- _Problem statement_
Strip the pictures, then copy the remaining data exactly as it stands.

- _Record set_

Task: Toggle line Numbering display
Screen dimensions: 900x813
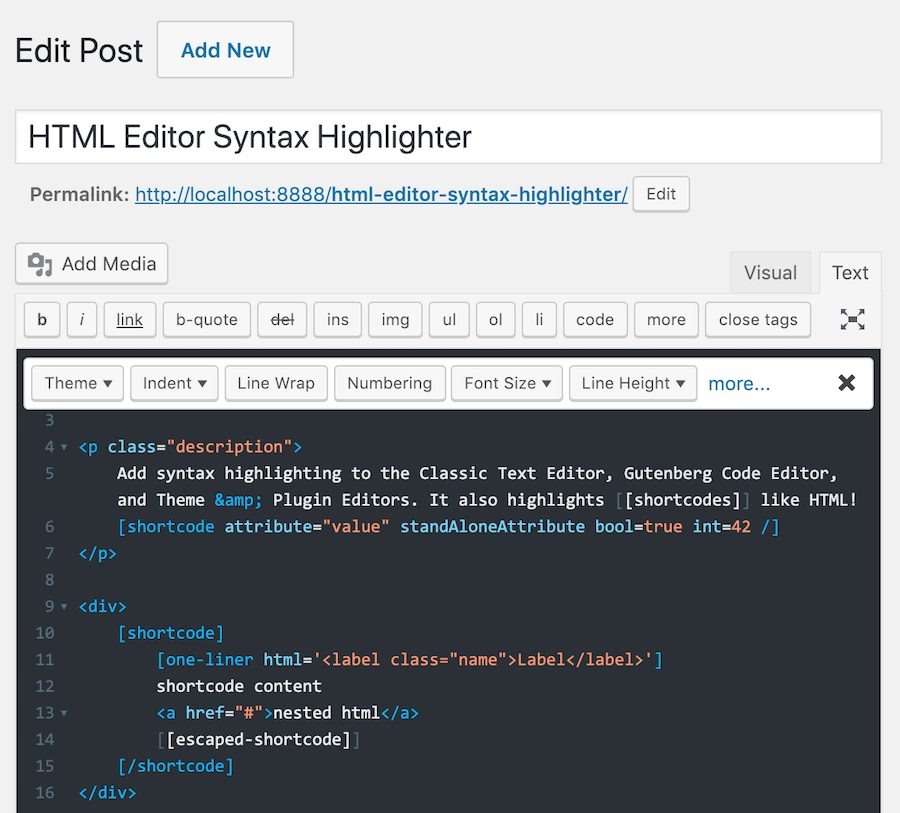Action: point(389,383)
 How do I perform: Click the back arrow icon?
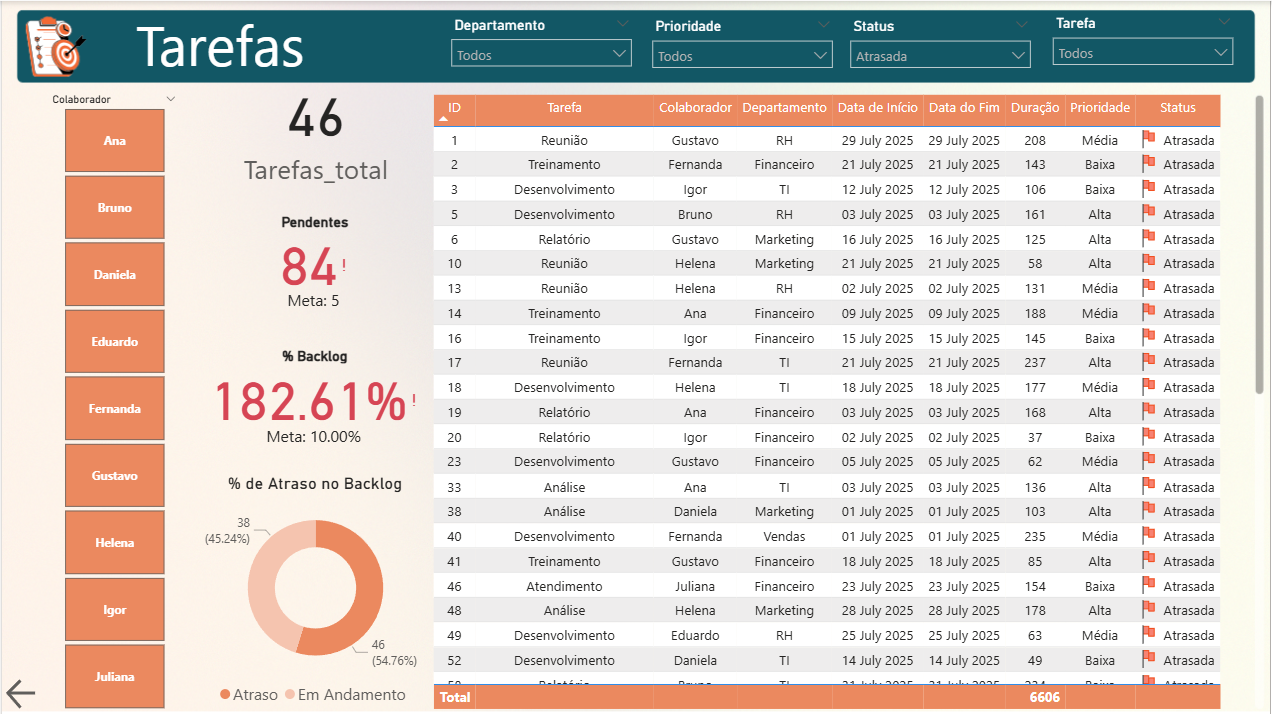[21, 692]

- _Exercise result_
Task: Toggle line Numbering display
Screen dimensions: 900x813
Action: point(389,383)
 How do I perform: Click the back arrow icon?
[21, 692]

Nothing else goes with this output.